◆ Source information:

========

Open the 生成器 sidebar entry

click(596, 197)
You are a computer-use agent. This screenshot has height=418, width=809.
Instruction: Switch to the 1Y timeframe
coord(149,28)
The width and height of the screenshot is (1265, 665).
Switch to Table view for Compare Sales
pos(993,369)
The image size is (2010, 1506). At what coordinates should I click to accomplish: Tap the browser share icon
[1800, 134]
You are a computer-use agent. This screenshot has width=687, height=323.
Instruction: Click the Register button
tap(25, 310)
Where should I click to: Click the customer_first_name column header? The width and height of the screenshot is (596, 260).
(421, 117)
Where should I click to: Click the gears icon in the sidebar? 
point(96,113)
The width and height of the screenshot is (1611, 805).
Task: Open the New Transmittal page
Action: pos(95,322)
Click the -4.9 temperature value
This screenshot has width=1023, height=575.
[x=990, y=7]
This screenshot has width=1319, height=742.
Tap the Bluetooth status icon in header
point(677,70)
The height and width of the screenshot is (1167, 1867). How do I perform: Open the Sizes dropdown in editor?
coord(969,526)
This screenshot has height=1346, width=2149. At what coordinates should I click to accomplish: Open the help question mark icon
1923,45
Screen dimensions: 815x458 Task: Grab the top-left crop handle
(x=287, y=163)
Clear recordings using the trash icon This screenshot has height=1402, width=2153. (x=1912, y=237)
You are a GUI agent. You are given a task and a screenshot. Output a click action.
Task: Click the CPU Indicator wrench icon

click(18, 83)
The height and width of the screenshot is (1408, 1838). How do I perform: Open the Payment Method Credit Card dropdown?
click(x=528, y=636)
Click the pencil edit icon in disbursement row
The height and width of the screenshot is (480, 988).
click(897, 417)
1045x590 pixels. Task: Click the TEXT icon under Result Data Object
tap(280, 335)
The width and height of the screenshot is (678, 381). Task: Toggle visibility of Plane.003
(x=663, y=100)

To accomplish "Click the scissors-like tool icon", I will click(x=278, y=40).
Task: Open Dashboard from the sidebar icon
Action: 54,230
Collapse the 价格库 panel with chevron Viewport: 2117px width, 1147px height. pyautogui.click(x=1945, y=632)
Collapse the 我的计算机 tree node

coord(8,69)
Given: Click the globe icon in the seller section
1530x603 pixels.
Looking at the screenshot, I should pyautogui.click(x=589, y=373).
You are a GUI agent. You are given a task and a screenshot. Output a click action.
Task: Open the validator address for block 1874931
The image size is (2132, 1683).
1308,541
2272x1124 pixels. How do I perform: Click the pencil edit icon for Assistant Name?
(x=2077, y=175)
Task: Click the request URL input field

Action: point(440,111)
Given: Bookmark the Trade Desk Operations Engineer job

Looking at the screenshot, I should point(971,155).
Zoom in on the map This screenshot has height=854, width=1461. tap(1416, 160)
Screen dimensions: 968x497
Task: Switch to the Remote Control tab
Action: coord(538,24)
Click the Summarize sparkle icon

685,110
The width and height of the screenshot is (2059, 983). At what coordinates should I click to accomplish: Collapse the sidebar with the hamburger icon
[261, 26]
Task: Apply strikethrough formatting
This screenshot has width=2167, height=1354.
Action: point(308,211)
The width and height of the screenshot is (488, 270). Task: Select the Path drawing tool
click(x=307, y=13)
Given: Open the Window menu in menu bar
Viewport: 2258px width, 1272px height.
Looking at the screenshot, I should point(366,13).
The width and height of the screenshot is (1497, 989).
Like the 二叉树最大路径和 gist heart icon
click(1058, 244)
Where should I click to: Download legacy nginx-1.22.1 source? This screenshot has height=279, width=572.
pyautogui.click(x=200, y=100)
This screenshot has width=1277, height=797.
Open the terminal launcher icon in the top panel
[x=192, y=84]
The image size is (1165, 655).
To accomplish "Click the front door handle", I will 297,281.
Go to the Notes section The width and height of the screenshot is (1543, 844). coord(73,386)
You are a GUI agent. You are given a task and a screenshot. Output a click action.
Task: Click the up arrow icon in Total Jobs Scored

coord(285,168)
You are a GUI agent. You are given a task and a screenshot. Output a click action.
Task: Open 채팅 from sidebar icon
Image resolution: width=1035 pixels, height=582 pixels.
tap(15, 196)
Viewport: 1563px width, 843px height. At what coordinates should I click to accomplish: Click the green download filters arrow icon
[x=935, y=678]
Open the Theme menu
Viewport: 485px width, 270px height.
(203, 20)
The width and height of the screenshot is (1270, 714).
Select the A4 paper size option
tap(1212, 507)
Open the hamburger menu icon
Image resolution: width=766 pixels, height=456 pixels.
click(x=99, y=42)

========

◆ The problem:
Repeat everything in the listing above exactly.

◆ Reply to the exercise:
Open the 生成器 sidebar entry

click(596, 197)
You are a computer-use agent. This screenshot has height=418, width=809.
Instruction: Switch to the 1Y timeframe
coord(149,28)
The width and height of the screenshot is (1265, 665).
Switch to Table view for Compare Sales
pos(993,369)
The image size is (2010, 1506). At what coordinates should I click to accomplish: Tap the browser share icon
[1800, 134]
You are a computer-use agent. This screenshot has width=687, height=323.
Instruction: Click the Register button
tap(25, 310)
Where should I click to: Click the customer_first_name column header? The width and height of the screenshot is (596, 260).
(421, 117)
Where should I click to: Click the gears icon in the sidebar? 
point(96,113)
The width and height of the screenshot is (1611, 805).
Task: Open the New Transmittal page
Action: pos(95,322)
Click the -4.9 temperature value
This screenshot has width=1023, height=575.
[x=990, y=7]
This screenshot has width=1319, height=742.
Tap the Bluetooth status icon in header
point(677,70)
The height and width of the screenshot is (1167, 1867). How do I perform: Open the Sizes dropdown in editor?
coord(969,526)
This screenshot has height=1346, width=2149. At what coordinates should I click to accomplish: Open the help question mark icon
1923,45
Screen dimensions: 815x458 Task: Grab the top-left crop handle
(x=287, y=163)
Clear recordings using the trash icon This screenshot has height=1402, width=2153. (x=1912, y=237)
You are a GUI agent. You are given a task and a screenshot. Output a click action.
Task: Click the CPU Indicator wrench icon

click(18, 83)
The height and width of the screenshot is (1408, 1838). How do I perform: Open the Payment Method Credit Card dropdown?
click(x=528, y=636)
Click the pencil edit icon in disbursement row
The height and width of the screenshot is (480, 988).
click(897, 417)
1045x590 pixels. Task: Click the TEXT icon under Result Data Object
tap(280, 335)
The width and height of the screenshot is (678, 381). Task: Toggle visibility of Plane.003
(x=663, y=100)

To accomplish "Click the scissors-like tool icon", I will click(x=278, y=40).
Task: Open Dashboard from the sidebar icon
Action: 54,230
Collapse the 价格库 panel with chevron Viewport: 2117px width, 1147px height. pyautogui.click(x=1945, y=632)
Collapse the 我的计算机 tree node

coord(8,69)
Given: Click the globe icon in the seller section
1530x603 pixels.
Looking at the screenshot, I should pyautogui.click(x=589, y=373).
You are a GUI agent. You are given a task and a screenshot. Output a click action.
Task: Open the validator address for block 1874931
The image size is (2132, 1683).
1308,541
2272x1124 pixels. How do I perform: Click the pencil edit icon for Assistant Name?
(x=2077, y=175)
Task: Click the request URL input field

Action: point(440,111)
Given: Bookmark the Trade Desk Operations Engineer job

Looking at the screenshot, I should point(971,155).
Zoom in on the map This screenshot has height=854, width=1461. tap(1416, 160)
Screen dimensions: 968x497
Task: Switch to the Remote Control tab
Action: coord(538,24)
Click the Summarize sparkle icon

685,110
The width and height of the screenshot is (2059, 983). At what coordinates should I click to accomplish: Collapse the sidebar with the hamburger icon
[261, 26]
Task: Apply strikethrough formatting
This screenshot has width=2167, height=1354.
Action: point(308,211)
The width and height of the screenshot is (488, 270). Task: Select the Path drawing tool
click(x=307, y=13)
Given: Open the Window menu in menu bar
Viewport: 2258px width, 1272px height.
Looking at the screenshot, I should point(366,13).
The width and height of the screenshot is (1497, 989).
Like the 二叉树最大路径和 gist heart icon
click(1058, 244)
Where should I click to: Download legacy nginx-1.22.1 source? This screenshot has height=279, width=572.
pyautogui.click(x=200, y=100)
This screenshot has width=1277, height=797.
Open the terminal launcher icon in the top panel
[x=192, y=84]
The image size is (1165, 655).
To accomplish "Click the front door handle", I will 297,281.
Go to the Notes section The width and height of the screenshot is (1543, 844). coord(73,386)
You are a GUI agent. You are given a task and a screenshot. Output a click action.
Task: Click the up arrow icon in Total Jobs Scored

coord(285,168)
You are a GUI agent. You are given a task and a screenshot. Output a click action.
Task: Open 채팅 from sidebar icon
Image resolution: width=1035 pixels, height=582 pixels.
tap(15, 196)
Viewport: 1563px width, 843px height. At what coordinates should I click to accomplish: Click the green download filters arrow icon
[x=935, y=678]
Open the Theme menu
Viewport: 485px width, 270px height.
(203, 20)
The width and height of the screenshot is (1270, 714).
Select the A4 paper size option
tap(1212, 507)
Open the hamburger menu icon
Image resolution: width=766 pixels, height=456 pixels.
click(x=99, y=42)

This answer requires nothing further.